YUKAKO ONO, Nikkei staff writer
BANGKOK -- Gov. Prasarn Trairatvorakul of the Bank of Thailand said that the country's growth rate for this year "will not be very high," but that the economy "will not retreat."
For 2015, he foresees the economy picking up and a better growth rate "if there is no accidental situation." Thailand contracted in the first quarter of this year, hit by prolonged political turmoil.
Prasarn told reporters Thursday that the latest economic statistics for April and May indicated some "good signs," but he remained cautious on some of the factors that may hold back growth for the full year. Consumer spending, for example, shows little strength, as household debt levels are "quite high."

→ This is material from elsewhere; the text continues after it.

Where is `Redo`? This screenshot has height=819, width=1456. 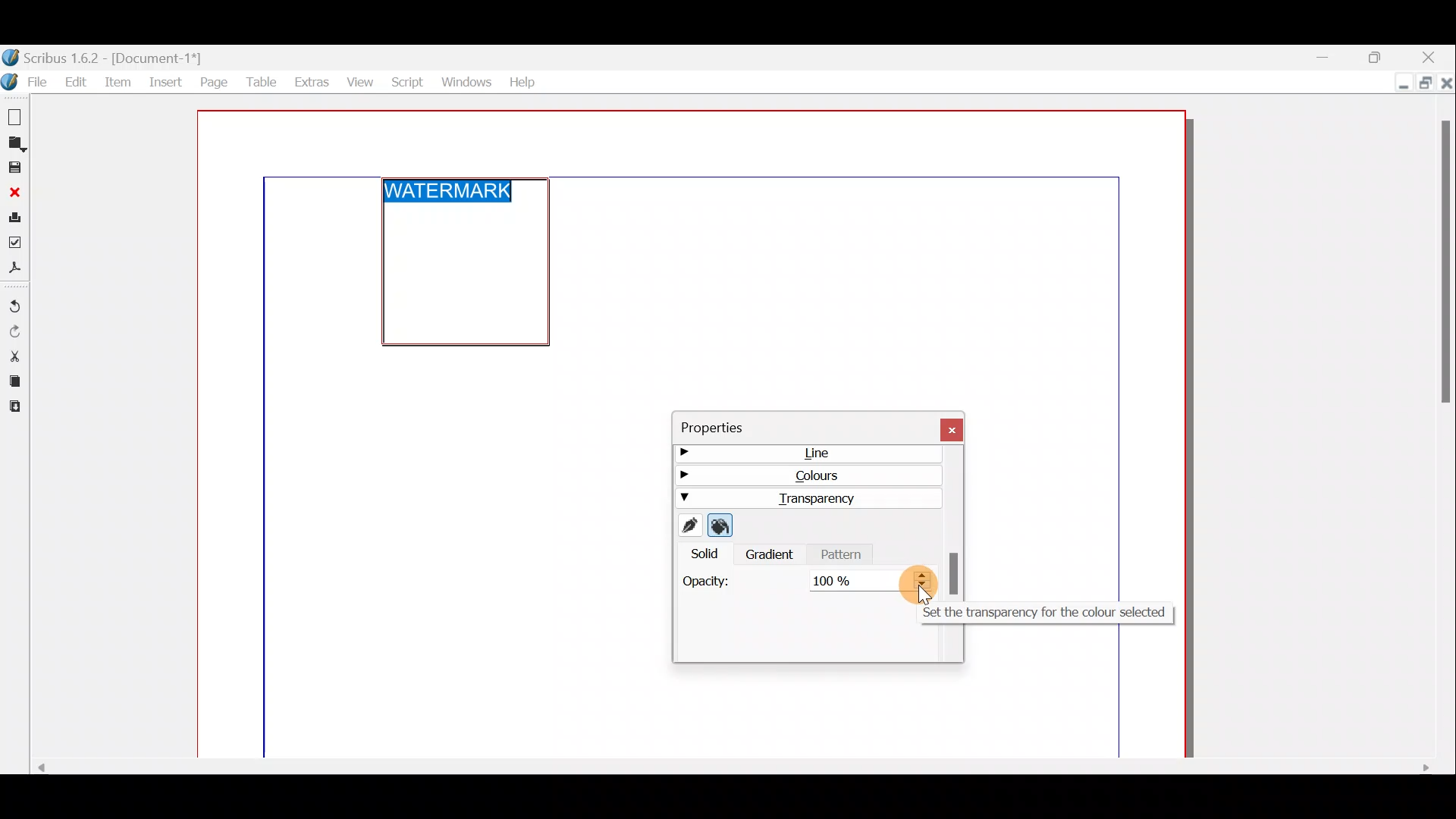 Redo is located at coordinates (15, 332).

The central bank will be holding its monetary policy board meeting next week. It maintained key interest rate at 2% at the previous meeting in April, after a 0.25 percentage point cut in March.
Asked whether the current political situation under the military junta is having any influence on foreign investment, Prasarn stressed that "there is no problem," saying foreign investors have been net buyers on the local bourse in recent weeks, and there has been no significant selling in the bond market.
He pointed out that in terms of monetary policy, the U.S. Federal Reserve's potential reduction of the money it pumps into the economy is a much bigger factor to consider. "In our country, I think we can handle the current economic situation," the governor said.
Prasarn also stated that "the currency rate is stable." The baht now trades at around 32.46 against the greenback, slightly higher than pre-coup levels.